[Saved data entries]
=-=-=

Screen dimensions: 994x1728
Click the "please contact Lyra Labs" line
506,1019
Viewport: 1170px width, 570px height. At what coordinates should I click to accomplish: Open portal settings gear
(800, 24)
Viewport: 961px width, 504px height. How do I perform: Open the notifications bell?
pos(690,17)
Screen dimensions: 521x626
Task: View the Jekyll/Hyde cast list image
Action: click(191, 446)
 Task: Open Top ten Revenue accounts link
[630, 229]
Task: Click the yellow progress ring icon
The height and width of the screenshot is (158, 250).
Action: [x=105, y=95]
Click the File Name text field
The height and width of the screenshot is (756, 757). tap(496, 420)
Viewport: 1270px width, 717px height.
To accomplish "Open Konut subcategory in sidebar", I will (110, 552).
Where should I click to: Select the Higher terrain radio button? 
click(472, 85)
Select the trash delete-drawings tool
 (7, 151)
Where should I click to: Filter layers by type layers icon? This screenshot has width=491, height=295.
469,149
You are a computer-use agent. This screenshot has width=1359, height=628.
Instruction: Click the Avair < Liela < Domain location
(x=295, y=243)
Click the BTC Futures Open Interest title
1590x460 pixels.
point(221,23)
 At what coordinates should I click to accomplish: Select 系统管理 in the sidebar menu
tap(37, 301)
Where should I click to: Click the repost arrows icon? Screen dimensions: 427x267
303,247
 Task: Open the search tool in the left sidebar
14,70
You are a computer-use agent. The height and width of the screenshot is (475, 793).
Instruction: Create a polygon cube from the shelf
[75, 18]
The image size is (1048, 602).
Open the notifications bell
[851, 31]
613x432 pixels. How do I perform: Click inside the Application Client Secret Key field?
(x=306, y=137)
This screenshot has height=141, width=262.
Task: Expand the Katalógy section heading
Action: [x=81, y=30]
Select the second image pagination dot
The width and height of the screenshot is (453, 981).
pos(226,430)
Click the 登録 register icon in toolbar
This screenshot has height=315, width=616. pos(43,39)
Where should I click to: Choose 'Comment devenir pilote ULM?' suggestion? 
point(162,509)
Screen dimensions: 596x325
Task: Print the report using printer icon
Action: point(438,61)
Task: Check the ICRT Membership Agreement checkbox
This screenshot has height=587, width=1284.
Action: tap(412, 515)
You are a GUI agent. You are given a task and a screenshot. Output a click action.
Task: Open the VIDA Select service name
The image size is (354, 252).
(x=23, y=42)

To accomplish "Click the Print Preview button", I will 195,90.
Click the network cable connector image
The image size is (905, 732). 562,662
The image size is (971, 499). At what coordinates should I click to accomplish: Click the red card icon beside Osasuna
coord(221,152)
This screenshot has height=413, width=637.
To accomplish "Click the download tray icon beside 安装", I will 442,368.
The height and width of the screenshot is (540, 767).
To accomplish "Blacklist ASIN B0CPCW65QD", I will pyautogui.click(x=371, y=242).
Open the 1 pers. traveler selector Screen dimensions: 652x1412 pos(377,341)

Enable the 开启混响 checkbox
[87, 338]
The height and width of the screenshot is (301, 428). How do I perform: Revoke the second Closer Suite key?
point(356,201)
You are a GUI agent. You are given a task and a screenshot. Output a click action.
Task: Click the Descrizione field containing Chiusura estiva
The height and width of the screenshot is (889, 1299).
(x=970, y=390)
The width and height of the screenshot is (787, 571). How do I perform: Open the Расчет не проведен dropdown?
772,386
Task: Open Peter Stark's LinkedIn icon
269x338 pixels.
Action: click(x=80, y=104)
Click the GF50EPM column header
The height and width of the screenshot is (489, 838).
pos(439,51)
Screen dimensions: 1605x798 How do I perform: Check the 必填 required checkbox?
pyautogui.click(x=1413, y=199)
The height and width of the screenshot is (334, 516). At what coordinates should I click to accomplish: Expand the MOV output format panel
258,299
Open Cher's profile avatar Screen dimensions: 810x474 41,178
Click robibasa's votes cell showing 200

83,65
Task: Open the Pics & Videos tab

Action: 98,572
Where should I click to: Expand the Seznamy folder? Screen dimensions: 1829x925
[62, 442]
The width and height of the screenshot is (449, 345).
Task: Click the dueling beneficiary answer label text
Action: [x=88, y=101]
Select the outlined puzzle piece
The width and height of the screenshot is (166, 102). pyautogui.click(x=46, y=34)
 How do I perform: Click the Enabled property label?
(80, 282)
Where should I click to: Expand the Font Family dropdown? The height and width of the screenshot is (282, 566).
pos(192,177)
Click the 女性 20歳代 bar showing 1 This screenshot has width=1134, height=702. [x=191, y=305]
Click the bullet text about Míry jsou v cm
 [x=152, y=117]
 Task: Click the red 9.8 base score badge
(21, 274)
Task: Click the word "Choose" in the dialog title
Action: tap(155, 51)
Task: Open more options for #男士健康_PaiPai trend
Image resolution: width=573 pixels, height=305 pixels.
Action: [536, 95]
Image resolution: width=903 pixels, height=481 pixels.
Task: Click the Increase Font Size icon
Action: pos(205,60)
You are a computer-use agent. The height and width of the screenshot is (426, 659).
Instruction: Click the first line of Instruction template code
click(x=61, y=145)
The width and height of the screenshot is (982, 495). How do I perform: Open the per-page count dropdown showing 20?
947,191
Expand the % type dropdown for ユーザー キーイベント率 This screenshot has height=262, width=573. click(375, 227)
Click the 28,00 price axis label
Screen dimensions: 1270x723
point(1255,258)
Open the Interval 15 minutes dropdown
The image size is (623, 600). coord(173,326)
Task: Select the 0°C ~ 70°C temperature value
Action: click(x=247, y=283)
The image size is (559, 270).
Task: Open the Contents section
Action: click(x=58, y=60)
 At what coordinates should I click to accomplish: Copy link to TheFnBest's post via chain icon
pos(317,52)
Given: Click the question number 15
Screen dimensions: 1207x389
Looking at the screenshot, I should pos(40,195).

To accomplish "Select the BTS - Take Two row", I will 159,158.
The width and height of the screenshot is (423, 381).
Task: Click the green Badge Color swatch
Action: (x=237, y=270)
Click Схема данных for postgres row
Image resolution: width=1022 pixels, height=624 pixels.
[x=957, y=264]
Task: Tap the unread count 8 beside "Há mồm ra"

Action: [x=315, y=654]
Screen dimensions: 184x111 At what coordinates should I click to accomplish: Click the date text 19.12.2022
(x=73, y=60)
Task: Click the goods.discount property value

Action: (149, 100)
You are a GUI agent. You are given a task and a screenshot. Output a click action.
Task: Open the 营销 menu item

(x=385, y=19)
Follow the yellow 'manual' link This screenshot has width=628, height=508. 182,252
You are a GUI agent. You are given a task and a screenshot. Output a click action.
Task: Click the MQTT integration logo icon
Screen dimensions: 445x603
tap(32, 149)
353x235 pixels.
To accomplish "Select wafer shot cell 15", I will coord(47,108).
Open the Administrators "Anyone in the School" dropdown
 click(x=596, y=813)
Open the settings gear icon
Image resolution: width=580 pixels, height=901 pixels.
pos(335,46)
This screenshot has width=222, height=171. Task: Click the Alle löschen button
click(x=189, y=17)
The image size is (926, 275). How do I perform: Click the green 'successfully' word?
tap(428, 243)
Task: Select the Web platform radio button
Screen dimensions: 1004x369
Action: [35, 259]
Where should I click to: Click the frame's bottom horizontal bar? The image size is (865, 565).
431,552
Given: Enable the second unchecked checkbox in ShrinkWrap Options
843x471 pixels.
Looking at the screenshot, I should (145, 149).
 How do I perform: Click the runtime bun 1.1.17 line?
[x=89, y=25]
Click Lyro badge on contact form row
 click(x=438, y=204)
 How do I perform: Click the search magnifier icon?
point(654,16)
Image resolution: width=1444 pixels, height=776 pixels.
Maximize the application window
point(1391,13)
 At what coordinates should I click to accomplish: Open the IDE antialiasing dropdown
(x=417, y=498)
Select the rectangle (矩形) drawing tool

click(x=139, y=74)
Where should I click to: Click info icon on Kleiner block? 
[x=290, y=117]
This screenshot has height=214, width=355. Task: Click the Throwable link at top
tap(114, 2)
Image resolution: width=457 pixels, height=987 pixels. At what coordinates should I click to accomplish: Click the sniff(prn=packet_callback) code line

=-=-=

Work required: From the records above, report the count of lines containing "computer" and nothing more.

Solution to this exercise: 3